AIM OF THE EXERCISE
Copy out the material in full. Leave every line as it is.

####################

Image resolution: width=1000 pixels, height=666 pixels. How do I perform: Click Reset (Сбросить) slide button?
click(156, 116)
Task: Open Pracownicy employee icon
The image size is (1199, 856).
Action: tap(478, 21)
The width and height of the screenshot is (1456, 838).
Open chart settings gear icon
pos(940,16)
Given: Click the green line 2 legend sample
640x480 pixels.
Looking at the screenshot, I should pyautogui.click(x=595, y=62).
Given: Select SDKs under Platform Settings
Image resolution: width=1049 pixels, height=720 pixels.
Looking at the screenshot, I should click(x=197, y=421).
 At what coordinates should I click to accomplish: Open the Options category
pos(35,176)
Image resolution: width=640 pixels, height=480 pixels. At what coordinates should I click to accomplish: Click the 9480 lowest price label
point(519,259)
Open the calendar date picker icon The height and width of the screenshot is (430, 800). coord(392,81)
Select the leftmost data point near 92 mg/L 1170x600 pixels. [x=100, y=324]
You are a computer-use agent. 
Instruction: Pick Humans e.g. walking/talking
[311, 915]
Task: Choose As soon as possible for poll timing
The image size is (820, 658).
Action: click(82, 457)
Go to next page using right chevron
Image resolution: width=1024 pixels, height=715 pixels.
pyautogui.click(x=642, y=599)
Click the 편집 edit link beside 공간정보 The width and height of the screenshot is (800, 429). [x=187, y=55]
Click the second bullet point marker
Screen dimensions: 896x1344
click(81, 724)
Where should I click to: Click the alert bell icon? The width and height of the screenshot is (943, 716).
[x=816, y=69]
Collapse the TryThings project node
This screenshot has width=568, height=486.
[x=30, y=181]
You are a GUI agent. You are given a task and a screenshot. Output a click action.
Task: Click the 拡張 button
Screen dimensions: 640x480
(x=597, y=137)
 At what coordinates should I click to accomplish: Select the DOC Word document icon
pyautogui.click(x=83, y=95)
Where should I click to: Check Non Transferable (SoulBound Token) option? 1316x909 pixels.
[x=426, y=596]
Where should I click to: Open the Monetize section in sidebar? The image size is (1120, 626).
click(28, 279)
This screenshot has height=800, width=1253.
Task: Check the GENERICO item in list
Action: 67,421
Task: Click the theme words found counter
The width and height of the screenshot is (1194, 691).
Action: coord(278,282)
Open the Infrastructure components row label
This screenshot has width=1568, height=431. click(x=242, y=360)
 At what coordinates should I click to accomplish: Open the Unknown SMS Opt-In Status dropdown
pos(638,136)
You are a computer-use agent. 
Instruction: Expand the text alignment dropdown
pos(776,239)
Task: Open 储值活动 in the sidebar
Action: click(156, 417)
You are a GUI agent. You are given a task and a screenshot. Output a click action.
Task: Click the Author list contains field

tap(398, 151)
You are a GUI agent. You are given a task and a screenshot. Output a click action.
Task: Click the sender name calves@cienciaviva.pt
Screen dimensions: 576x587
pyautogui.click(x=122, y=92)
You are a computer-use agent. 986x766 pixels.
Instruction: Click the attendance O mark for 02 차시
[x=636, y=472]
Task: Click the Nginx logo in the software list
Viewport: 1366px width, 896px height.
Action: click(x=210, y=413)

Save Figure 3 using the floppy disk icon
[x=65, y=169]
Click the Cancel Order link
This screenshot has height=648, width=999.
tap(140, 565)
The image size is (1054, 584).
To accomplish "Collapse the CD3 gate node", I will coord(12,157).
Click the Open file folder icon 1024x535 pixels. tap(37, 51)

####################

EXERCISE ANSWER
Image resolution: width=1000 pixels, height=666 pixels. How do I perform: Click Reset (Сбросить) slide button?
click(156, 116)
Task: Open Pracownicy employee icon
The image size is (1199, 856).
Action: tap(478, 21)
The width and height of the screenshot is (1456, 838).
Open chart settings gear icon
pos(940,16)
Given: Click the green line 2 legend sample
640x480 pixels.
Looking at the screenshot, I should pyautogui.click(x=595, y=62).
Given: Select SDKs under Platform Settings
Image resolution: width=1049 pixels, height=720 pixels.
Looking at the screenshot, I should click(x=197, y=421).
 At what coordinates should I click to accomplish: Open the Options category
pos(35,176)
Image resolution: width=640 pixels, height=480 pixels. At what coordinates should I click to accomplish: Click the 9480 lowest price label
point(519,259)
Open the calendar date picker icon The height and width of the screenshot is (430, 800). coord(392,81)
Select the leftmost data point near 92 mg/L 1170x600 pixels. [x=100, y=324]
You are a computer-use agent. 
Instruction: Pick Humans e.g. walking/talking
[311, 915]
Task: Choose As soon as possible for poll timing
The image size is (820, 658).
Action: click(82, 457)
Go to next page using right chevron
Image resolution: width=1024 pixels, height=715 pixels.
pyautogui.click(x=642, y=599)
Click the 편집 edit link beside 공간정보 The width and height of the screenshot is (800, 429). [x=187, y=55]
Click the second bullet point marker
Screen dimensions: 896x1344
click(81, 724)
Where should I click to: Click the alert bell icon? The width and height of the screenshot is (943, 716).
[x=816, y=69]
Collapse the TryThings project node
This screenshot has width=568, height=486.
[x=30, y=181]
You are a GUI agent. You are given a task and a screenshot. Output a click action.
Task: Click the 拡張 button
Screen dimensions: 640x480
(x=597, y=137)
 At what coordinates should I click to accomplish: Select the DOC Word document icon
pyautogui.click(x=83, y=95)
Where should I click to: Check Non Transferable (SoulBound Token) option? 1316x909 pixels.
[x=426, y=596]
Where should I click to: Open the Monetize section in sidebar? The image size is (1120, 626).
click(28, 279)
This screenshot has height=800, width=1253.
Task: Check the GENERICO item in list
Action: 67,421
Task: Click the theme words found counter
The width and height of the screenshot is (1194, 691).
Action: coord(278,282)
Open the Infrastructure components row label
This screenshot has width=1568, height=431. click(x=242, y=360)
 At what coordinates should I click to accomplish: Open the Unknown SMS Opt-In Status dropdown
pos(638,136)
You are a computer-use agent. 
Instruction: Expand the text alignment dropdown
pos(776,239)
Task: Open 储值活动 in the sidebar
Action: click(156, 417)
You are a GUI agent. You are given a task and a screenshot. Output a click action.
Task: Click the Author list contains field

tap(398, 151)
You are a GUI agent. You are given a task and a screenshot. Output a click action.
Task: Click the sender name calves@cienciaviva.pt
Screen dimensions: 576x587
pyautogui.click(x=122, y=92)
You are a computer-use agent. 986x766 pixels.
Instruction: Click the attendance O mark for 02 차시
[x=636, y=472]
Task: Click the Nginx logo in the software list
Viewport: 1366px width, 896px height.
Action: click(x=210, y=413)

Save Figure 3 using the floppy disk icon
[x=65, y=169]
Click the Cancel Order link
This screenshot has height=648, width=999.
tap(140, 565)
The image size is (1054, 584).
To accomplish "Collapse the CD3 gate node", I will coord(12,157).
Click the Open file folder icon 1024x535 pixels. tap(37, 51)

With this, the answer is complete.